Interesting. The entire world is here and yet we are we all in our own world, I thought. They were off in a flash, with me wishing them a “Buen Camino” as they hurried out the door. Anya and Martin were exactly the opposite. They chose to walk half the distance at most that I was covering each day, and only planned to walk for two weeks before they would take the train to Madrid and go home. They said they would return next year and do two more weeks. With their pace and plan, they thought they would finish the Camino in six years. We all laughed about that.
Giving up on the breakfast, I dropped off Cheater, checked out, and decided to stop at the next real café and order an egg bocadillo, or sandwich, like the one I had a few days ago. My second breakfast was far more satisfying than the first, and I ate slowly and enjoyed it, taking my cue from Anya and Martin. While I had managed to slow down at times on the Camino, I still was intensely aware of how much I pushed myself onward all the time, so it felt good to sit back and decide not do that today.

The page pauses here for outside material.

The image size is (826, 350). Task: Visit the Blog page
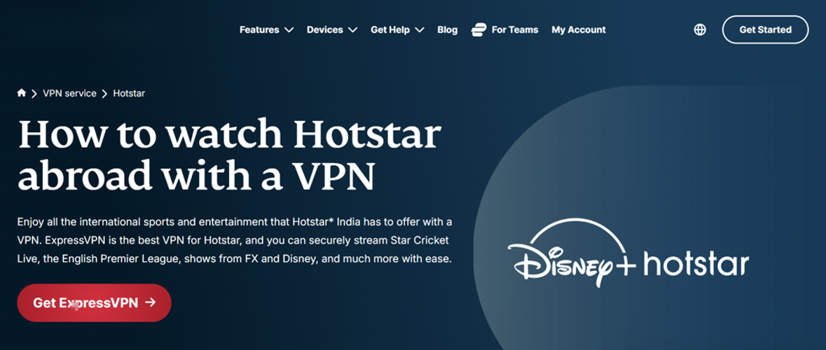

Besides, even though I had an extra-long walk ahead of me, I had been arriving in the towns each day around 4 (with the exception of yesterday, of course, because I got lost), so another hour or two more wouldn’t make much of a difference. The sun was still up and dinner wasn’t served until 8 anyway, so what was the rush?
When I paid my bill, I also got my pilgrim’s passport stamped, as I had forgotten to get it stamped at the hostel. I was so h
appy that I remembered; I loved my daily pilgrim’s stamps. They were victory badges, each one saying, “Yes! I made it!” Each stamp reminded me of where I had just been and what it took to get there. I didn’t want to miss any of them. Some were intricate. Some were religious. Some were nondescript. But having them in my passport recognized me as a true pilgrim. And I liked that.
Once on my way, I inched out of town, following the yellow arrows through what seemed like the longest, dullest, grayest, endless concrete suburb for hours.
Perhaps the only good thing about winding through this concrete misery was that I became acutely aware of just how important and healing it is to be in nature. Living in Chicago, I so easily got disconnected from nature. Now, I not only wanted to get away from the cement and back to nature, I realized how much I needed it. In spite of all the workshops and trainings I had attended, and the fantastic teachers I had studied with, nothing calmed my spirit more than walking alone for eight to nine hours a day in nature, with no distraction, no technology, no telephone, and listening only to my inner voice as I had been doing this past week.
By the time I finally managed to get back to a natural path, it felt so good that I was willing to walk it for as long as it would take me to arrive at the next town without a word of complaint.
My enthusiasm for the trail was short-lived, however. The rain from yesterday had turned the path into an ankle-deep swamp of sticky muck that threatened to suction my shoes right off my feet with every step.
“Aw, come on!” I complained to the Camino. “I was so happy to see you, and you treat me like this? No fair!” Each step took a considerable effort, as the ground was like glue, and I had to stop and retie my shoes again and again before I admitted defeat and just allowed them to be sucked off of my feet. This was ridiculous!